I can't imagine claymation being "easier" to do than any other medium, but they did use computers to help with certain animations like the morph head early on in this video: https://www.youtube.com/watch?v=ElHWGiSlUTU
You might be onto something about the limits of computers at the time though. These days you could probably just build believable claymation models as CG graphics, but I imagine you need some pretty talented artists to make that look believable still. I wonder if it was more about tech limits at the time or more because the 90s had a decent amount of "indie" minded creators who might have just liked doing claymation cause they did it in film school or something. Probably some mix of both.
Other than that, I have ... no reference for any of these things, and 1998 was a big year for 8-year-old me cause I bought my first CDs this year (Hanson's first CD and Garbage version 2.0 cause "When I Grow Up" was in the Big Daddy soundtrack).
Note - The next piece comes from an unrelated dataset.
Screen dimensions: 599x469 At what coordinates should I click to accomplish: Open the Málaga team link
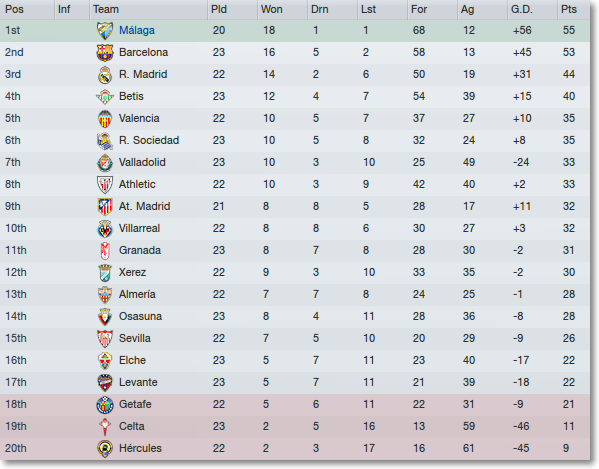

Man, 1998/1999 was when EVERYTHING started going pop. Boy bands were becoming big, Blink 182 was about to make punk even more pop-sounding than Green Day ever had, Semisonic's "Closing Time" was a big "alternative" hit that sounded very little like the harder rock sound of that genre from the early 90s, etc.
Mafia! sounds up my alley though. I love Airplane! and Naked Gun.
Wargames is not my thing, but add that Brian Seltzer song to the list of "things I thought were way older than they actually are." I heard that song on some ads in the 90s or maybe some movies/TV shows, I forget. But man, that is not a sound I associate with 90s. I do like it though.
Funny you mention private school and Beowulf together cause I remember reading part of it in my 8th grade Catholic school English class and the teacher censoring bits and pieces (well, not really; just did not assign parts of it because of content; same thing happened when we read A Day No Pigs Would Die and there was a certain scene involving a bull we were told we shouldn't read).